Click the link to view the presentation. 

http://www.osha.gov/doc/topics/residentialprotection/workerscomp.ppt


----------



## Interloc (Apr 6, 2009)

private ins. would kill that bill..more common sense.


----------



## 1985gt (Dec 21, 2010)

Pretty sure those figures are what private insurance and WC pays out per accident on avg. Private insurance wont cover lost wages.


----------



## Safety_Guy (Dec 15, 2011)

It all depands on how your insurance is written. You might have a high deductible of lets say $100,000 therefore if the entire accident runs you $106,000 guess what, your stuck paying out the $100,000 and the insurance pays $6,000. And then they turn around and kick you out from their firm. Once you've been classified as a high hazard employer, you will have a hard time finding an insurance and if you find one, you will be paying huge premiums. You might as well close up shop and open up under a differant family member.


----------



## Interloc (Apr 6, 2009)

private ins. your covered 24/7 even at home where its more dangerous.


----------



## Safety_Guy (Dec 15, 2011)

Interloc said:


> private ins. your covered 24/7 even at home where its more dangerous.


If I were you, I wpuld get at least the Tripple Platinum Coverage. Insurance Guy must love you.


----------



## Interloc (Apr 6, 2009)

Safety_Guy said:


> If I were you, I wpuld get at least the Tripple Platinum Coverage. Insurance Guy must love you.


 who cares if he loves me or not, its for the family..


----------



## Safety_Guy (Dec 15, 2011)

Interloc said:


> who cares if he loves me or not, its for the family..


Thats about the only smartest thing thats ever come out of your mouth to this day. :thumbup:


----------



## Interloc (Apr 6, 2009)

Safety_Guy said:


> Thats about the only smartest thing thats ever come out of your mouth to this day. :thumbup:


 as i said pea brain, if ya had some common sense you would know there was more said.


----------



## Safety_Guy (Dec 15, 2011)

Interloc said:


> as i said pea brain, if ya had some common sense you would know there was more said.

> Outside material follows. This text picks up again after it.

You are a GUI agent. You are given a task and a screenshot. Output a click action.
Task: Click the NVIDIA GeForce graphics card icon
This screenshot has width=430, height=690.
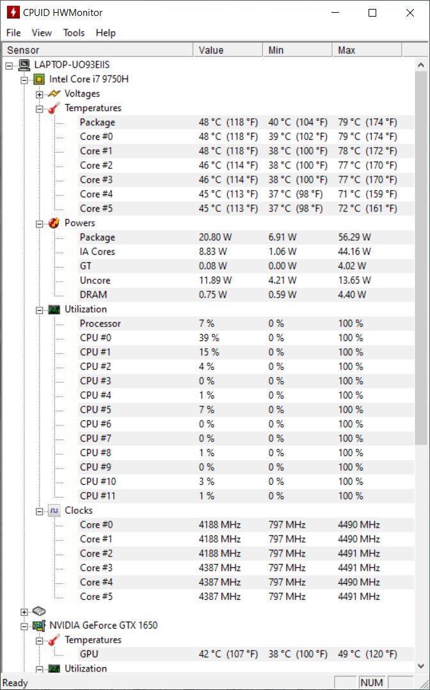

Your still an idiot though.....


----------



## Interloc (Apr 6, 2009)

Safety_Guy said:


> Your still an idiot though.....


 LMFAO what a bonehead..too easy LOL :laughing:


----------



## tinner666 (Oct 28, 2008)

I've fallen a few times. I never got hurt 'falling'.

Interruptions during the fall and landings have been painful though.


----------



## dougger222 (Aug 13, 2010)

Fallen a few times, sometimes my body gets hurt other times my pride, LOL!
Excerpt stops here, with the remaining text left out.